The distance or depression is also indicative of the vigilance of the driver in looking out for such situations, the concentration (focussing on important tasks and not being distracted), and attention to the road. These are the indicators of the state of the driver.

This distance or depression is further indicative of the driver’s transaction functioning: memory, speed of association, sensorimotor skills, reaction time and information processing speed.

This information reflects years of driving experience, knowledge gleaned over the years (both in driving as well as everyday life), and the wisdom of the driver.

 

Hands actuation in response to visual and aural perception

The figure below shows a sensor pad placed on the steering wheel, and having an appearance similar to traditional aftermarket steering wheel covers. These sensors provide the grip force and contact area of the hands on the steering wheel.

 

The contact area and grip on the steering wheel for a particular driver varies according to what the driver sees and hears on the road (perception). Similar to the discussion of the distance of the foot from the brake/accelerator pedals as described earlier, the contact area and grip on the steering wheel by the driver is indicative of the driver’s Intellect, State and Transaction components. Again, there is a wealth of information that can be extracted from this data, and is reflective of the driver’s experience, knowledge and wisdom after years of driving.

 

Implementing visual and aural perception in AVs

After AVs have been trained with data acquired from expert drivers, the AV’s visual and aural perception is implemented to at least partially match the designs used during data acquisition. A truncated mannequin is used for this purpose as shown below. Although made mostly of polymer, the mannequin head’s density and sound conduction properties are similar to a human head, including the pinnae (outer ear).

so, Camera or Lidar?

Perception in Verless’s method is technology agnostic – Vision and lidar can be combined if necessary, or they can be used individually (that is, just one of them).
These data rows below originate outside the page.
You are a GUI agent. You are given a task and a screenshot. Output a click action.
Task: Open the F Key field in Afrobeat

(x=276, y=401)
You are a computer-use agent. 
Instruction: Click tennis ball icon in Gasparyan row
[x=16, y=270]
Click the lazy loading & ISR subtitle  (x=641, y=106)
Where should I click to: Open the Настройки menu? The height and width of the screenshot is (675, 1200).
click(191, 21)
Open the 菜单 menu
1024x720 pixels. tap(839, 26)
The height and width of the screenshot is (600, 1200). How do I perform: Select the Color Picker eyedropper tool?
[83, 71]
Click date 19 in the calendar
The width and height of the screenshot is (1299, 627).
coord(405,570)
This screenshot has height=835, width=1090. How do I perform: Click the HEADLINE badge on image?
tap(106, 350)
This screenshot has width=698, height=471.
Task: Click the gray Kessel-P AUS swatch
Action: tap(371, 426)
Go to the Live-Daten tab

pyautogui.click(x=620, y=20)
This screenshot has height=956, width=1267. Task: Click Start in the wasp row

The reason for this is simple: we don’t need all information from the road ahead, we need only pertinent information. There is no point in being hyper-alert to every object on the road – it will slow down computation and therefore travel. The question that arises is: what is pertinent information, and who makes that determination? This is left to a crowdsourced group of expert drivers.

The driver’s eyes saccade between objects on the road ahead, forming fixations, dwells and regions of interest around pertinent objects. These eye movements can be one-to-one mapped to images obtained from any one or a combination of cameras, lidars and radars depending on what works best under the current environmental condition.

Problem: Identifying good drivers

We don’t want to base AV training data acquired from bad drivers.

The Verless solution: Scoring drivers on the concept that there are 2 different driving modes:

  • Routine driving, when no outside events occur (called non-events driving).
  • Driving when unexpected outside events occur.

Not-so-good drivers might drive well under normal non-event conditions, but do not anticipate, recognize and respond to unexpected events like good drivers do. Good drivers do well under non-events as well as events: they drive defensively.

The trick is to score non-events and events separately, scale them if necessary, and then combine them. Then set a threshold score, select drivers from the cohort who are above this threshold (called Expert Drivers), and use the data obtained from their driving as AV training data. The scoring can be localized to a particular geographical region, or specific driving condition (examples: night time drivers, foggy conditions, peak traffic in crowded city center). A large number of drivers in the same region or under the same conditions results in better training data. The more EDs, the better the training data.

The end result of the Verless method:

  • Captures decades of driving experience of EDs.
  • AVs react like EDs for each specific scenario or unexpected event.
  • Does not averaging-out data – excludes poor drivers/bad data.
  • Signatures of unexpected events can be classified granularly to narrow variations.
  • AVs will behave close to 100% of good human drivers.